> Soal Latihan
[a] Tuliskan kembali bagian teks tentang varian Delta Plus di India, mulai dari "Ahli epidemiologi Dokter" sampai "Covid-19 di India.", dengan kedua bagian itu ikut disertakan.
[b] Teruskan teks tentang varian Delta Plus di India, dimulai setelah kalimat terakhirnya.
═════ Teks Bacaan
Kementerian Kesehatan India menyebut, mengutip dari The Independent, 40 kasus itu terjadi di tiga negara bagian. Angkanya naik dari 22 kasus pada hari sebelumnya. 

Negeri Bollywood saat ini sebenarnya sudah mengalami penurunan kasus dibandingkan pada Mei lalu. Pada saat gelombang kedua Covid-19, angka kasus hariannya mencapai 400 ribu orang. Sekarang telah turun menjadi sekitar 50 ribu kasus per hari.  

Ahli epidemiologi Dokter Lalit Kant mengatakan, ancaman varian baru dapat menggagalkan kemajuan penanggulangan pandemi corona. “Kami perlu meningkatkan upaya pengurutan untuk mengidentifikasi varian berbahaya di awal dan menerapkan tindakan pencegahan,” katanya, dilansir dari BBC

India telah melakukan pengurutan genom atau genome sequencing sebanyak 30 ribu sampel hingga Juni. Namun, para ahli percaya angka itu tidak cukup. 

Infografik_Kenali gejala covid-19 delta dari india (Katadata)

Apa Itu Varian Delta Plus?

Varian ini terbentuk dari mutasi Delta atau B.1.617.2. Delta disebut-sebut sebagai penyebab gelombang kedua Covid-19 di India.

Pejabat kesehaatan negara itu telah mengidentifikasi tiga karakteristik Delta Plus. Situs berita Al Jazeera menuliskan ketiganya. Yang pertama, meningkatkan transmisibilitas. Kedua, lebih mengikat reseptor sel paru-paru. Lalu, berpotensi mengurangi respon antibodi.

Kemarin, jumlah kasus baru Covid-19 di India mencapai 50.848 orang dan 1.358 kematian dalam 24 jam terakhir. Total kasusnya lebih dari 30 juta dengan total kematian 390.660 jiwa. 

Ada kekhawatiran Delta Plus akan menimbulkan gelombang infeksi lain di negara tersebut. “Mutasi itu mungkin tidak mengarah ke gelombang ketiga di India karena tergantung juga pada perilaku masyarakat, tetapi itu bisa menjadi salah satu alasannya,” kata Tarun Bhatnagar, seorang ilmuwan di Dewan Penelitian Medis India yang dikelola negara.
══════════
═════ Data yang Disediakan
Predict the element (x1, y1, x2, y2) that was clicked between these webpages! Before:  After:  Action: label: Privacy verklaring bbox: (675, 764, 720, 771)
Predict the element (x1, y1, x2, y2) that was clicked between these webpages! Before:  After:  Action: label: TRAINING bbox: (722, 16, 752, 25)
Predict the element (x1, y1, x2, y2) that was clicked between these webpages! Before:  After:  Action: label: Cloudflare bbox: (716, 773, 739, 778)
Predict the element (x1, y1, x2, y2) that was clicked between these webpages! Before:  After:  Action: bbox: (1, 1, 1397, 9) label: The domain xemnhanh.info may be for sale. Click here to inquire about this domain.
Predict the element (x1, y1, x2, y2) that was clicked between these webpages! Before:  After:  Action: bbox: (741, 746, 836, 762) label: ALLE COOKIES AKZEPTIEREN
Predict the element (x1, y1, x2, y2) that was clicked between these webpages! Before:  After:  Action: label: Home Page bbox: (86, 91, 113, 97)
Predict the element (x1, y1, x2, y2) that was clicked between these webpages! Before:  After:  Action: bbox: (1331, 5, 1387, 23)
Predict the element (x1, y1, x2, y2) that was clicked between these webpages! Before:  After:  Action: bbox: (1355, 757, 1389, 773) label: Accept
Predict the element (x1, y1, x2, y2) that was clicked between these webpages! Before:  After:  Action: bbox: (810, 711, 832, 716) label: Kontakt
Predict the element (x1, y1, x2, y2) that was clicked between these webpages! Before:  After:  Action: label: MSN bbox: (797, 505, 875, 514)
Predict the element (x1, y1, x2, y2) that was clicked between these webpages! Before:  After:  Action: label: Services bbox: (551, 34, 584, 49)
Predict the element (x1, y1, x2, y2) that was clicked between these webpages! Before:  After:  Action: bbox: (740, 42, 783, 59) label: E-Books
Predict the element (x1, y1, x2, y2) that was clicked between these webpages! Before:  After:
══════════
> Kunci Jawaban
[a]
Ahli epidemiologi Dokter Lalit Kant mengatakan, ancaman varian baru dapat menggagalkan kemajuan penanggulangan pandemi corona. “Kami perlu meningkatkan upaya pengurutan untuk mengidentifikasi varian berbahaya di awal dan menerapkan tindakan pencegahan,” katanya, dilansir dari BBC

India telah melakukan pengurutan genom atau genome sequencing sebanyak 30 ribu sampel hingga Juni. Namun, para ahli percaya angka itu tidak cukup. 

Infografik_Kenali gejala covid-19 delta dari india (Katadata)

Apa Itu Varian Delta Plus?

Varian ini terbentuk dari mutasi Delta atau B.1.617.2. Delta disebut-sebut sebagai penyebab gelombang kedua Covid-19 di India.

[b]
Para ahli percaya turunan Delta kemungkinan lebih menular. Direktur Institut Nasional Alergi dan Penyakit Menular Amerika Serikat Dokter Anthony Fauci mengatakan sebanyak 6% kasus di AS berasal dari varian tersebut. “Jelas penularannya lebih besar daripada wild type (virus Covid-19 yang belum bermutasi),” ujarnya, dilansir dari CNN

Pandemi Covid-19 di India. (ANTARA FOTO/REUTERS/Danish Siddiqui/File Photo/HP/dj)

Di Mana Varian Delta Plus Ditemukan?

Per 16 Juni lalu, setidaknya 197 kasus Delta Plus rditemukan di 11 negara. Yang terbanyak di Amerika Serikat dengan 83 kasus. Lalu, Inggris 36 kasus, Portugal 22 kasus, Swiss 18 kasus, Jepang 15 kasus, India 8 kasus, dan Nepal 3 kasus. Ada tiga negara dengan masing-masing satu kasus Delta Plus, yaitu Kanada, Rusia, dan Turki.

Pemerintah Inggris mengatakan lima kasus pertamanya terjadi pada 26 April 2021. Kejadian ini bemula dari kontak orang-orang yang melakukan perjalanan dari/atau transit melalui Nepal dan Turki. Sejauh ini tidak ada laporan kematian akibat Delta Plus di antara kasus Inggris dan India.

Pandemi Covid-19 di India. (ANTARA FOTO/REUTERS/Danish Siddiqui/WSJ/sa.)

Vaksin Ampuh Lawan Varian Delta dan Turunannya?

Studi soal efektivitas vaksin terhadap varian Delta dan turunannya masih terus berlangsung. “Untuk saat ini varian Delta Plus tampaknya tidak umum, hanya mencakup sebagian kecil dari Delta,” tulis Organisasi Kesehatan Dunia (WHO) dalam sebuah pernyataan yang dikirim ke kantor berita Reuters.

Namun, WHO tetap memasukkan Delta dan varian Covid-19 lainnya dalam status risiko tinggi karena mudah menular. Kementerian Kesehatan India telah memperingatkan wilayah-wilayah tempat Delta Plus ditemukan.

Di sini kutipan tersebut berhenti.